BEGIN PROVIDED DATA
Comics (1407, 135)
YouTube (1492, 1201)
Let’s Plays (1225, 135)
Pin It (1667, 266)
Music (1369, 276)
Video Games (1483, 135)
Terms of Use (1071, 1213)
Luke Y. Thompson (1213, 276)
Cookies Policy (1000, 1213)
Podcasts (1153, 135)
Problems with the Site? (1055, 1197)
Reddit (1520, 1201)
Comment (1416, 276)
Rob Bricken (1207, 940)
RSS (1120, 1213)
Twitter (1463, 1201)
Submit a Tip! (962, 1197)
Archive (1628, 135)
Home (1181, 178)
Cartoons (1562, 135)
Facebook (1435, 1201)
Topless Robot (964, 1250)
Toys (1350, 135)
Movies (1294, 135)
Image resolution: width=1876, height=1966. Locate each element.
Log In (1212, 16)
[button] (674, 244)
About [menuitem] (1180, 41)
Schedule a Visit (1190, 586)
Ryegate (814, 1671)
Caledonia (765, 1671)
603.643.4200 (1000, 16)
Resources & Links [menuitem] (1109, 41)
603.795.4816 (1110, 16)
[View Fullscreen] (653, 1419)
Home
END PROVIDED DATA
WORK TO COMPLETE: Retype the entries exactly; leave nothing out.

RESPONSE:
Comics (1407, 135)
YouTube (1492, 1201)
Let’s Plays (1225, 135)
Pin It (1667, 266)
Music (1369, 276)
Video Games (1483, 135)
Terms of Use (1071, 1213)
Luke Y. Thompson (1213, 276)
Cookies Policy (1000, 1213)
Podcasts (1153, 135)
Problems with the Site? (1055, 1197)
Reddit (1520, 1201)
Comment (1416, 276)
Rob Bricken (1207, 940)
RSS (1120, 1213)
Twitter (1463, 1201)
Submit a Tip! (962, 1197)
Archive (1628, 135)
Home (1181, 178)
Cartoons (1562, 135)
Facebook (1435, 1201)
Topless Robot (964, 1250)
Toys (1350, 135)
Movies (1294, 135)
Image resolution: width=1876, height=1966. Locate each element.
Log In (1212, 16)
[button] (674, 244)
About [menuitem] (1180, 41)
Schedule a Visit (1190, 586)
Ryegate (814, 1671)
Caledonia (765, 1671)
603.643.4200 (1000, 16)
Resources & Links [menuitem] (1109, 41)
603.795.4816 (1110, 16)
[View Fullscreen] (653, 1419)
Home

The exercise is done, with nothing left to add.